───── Materials provided
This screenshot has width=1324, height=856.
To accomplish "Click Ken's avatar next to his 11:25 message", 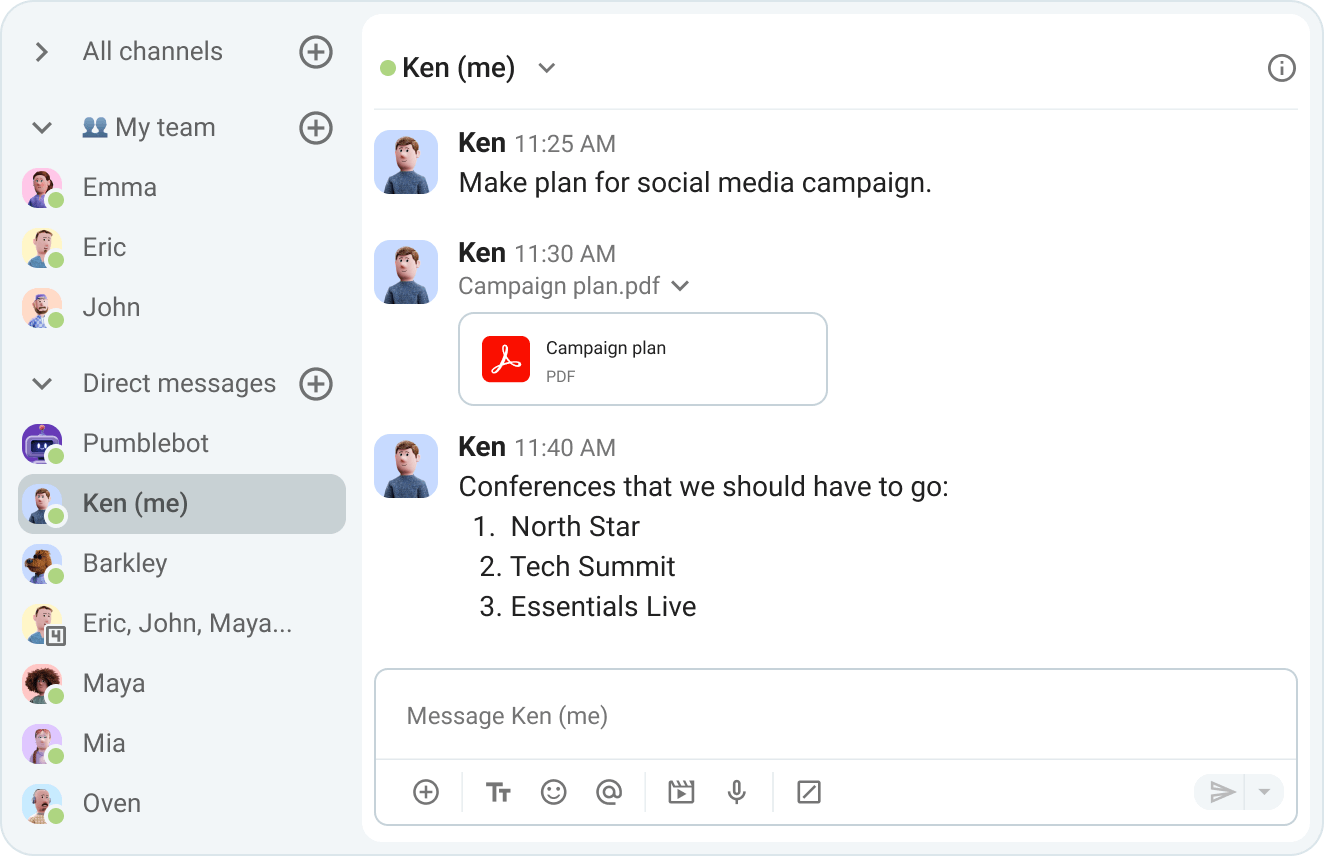I will pos(406,161).
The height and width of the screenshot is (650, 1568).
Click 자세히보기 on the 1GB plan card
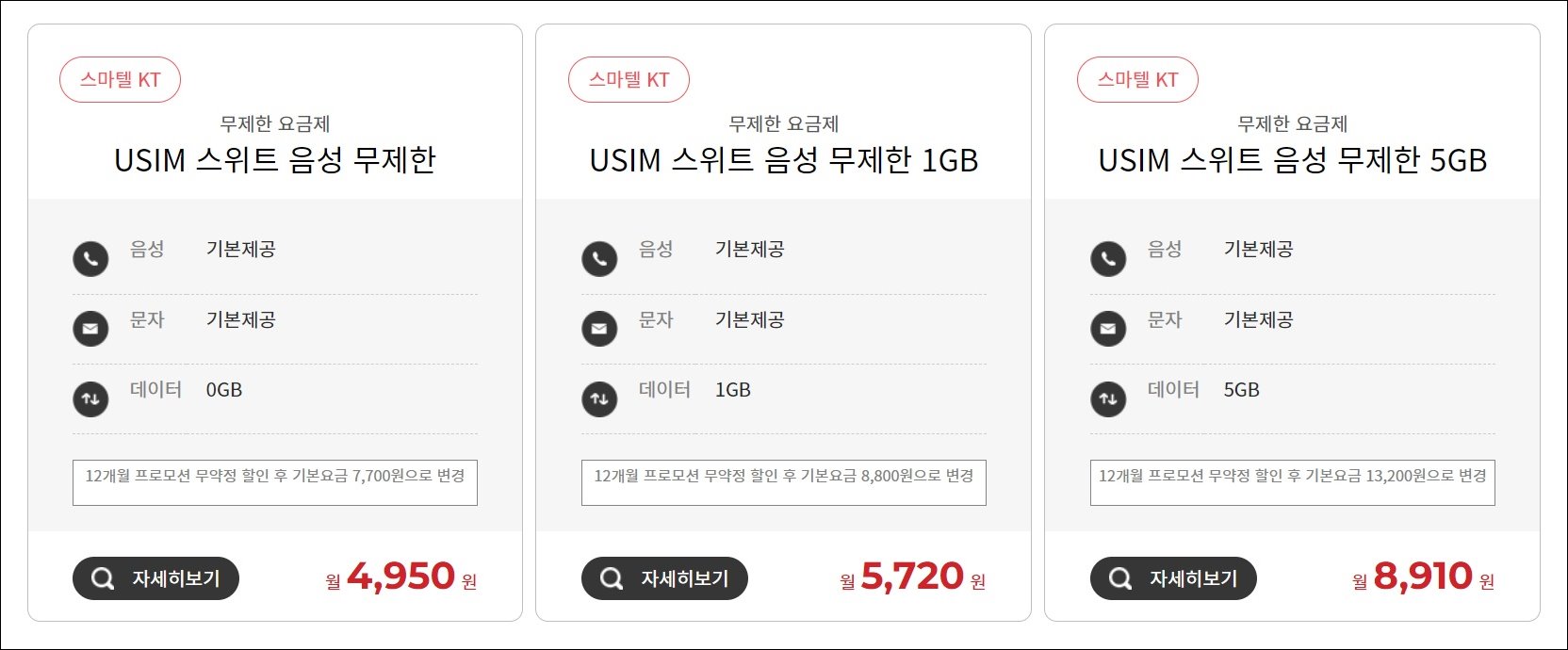663,578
──────────
- Activity -
Above are the records. Copy every line in them holding "screenshot".

- Written answer -
This screenshot has width=1324, height=856.
The height and width of the screenshot is (650, 1568).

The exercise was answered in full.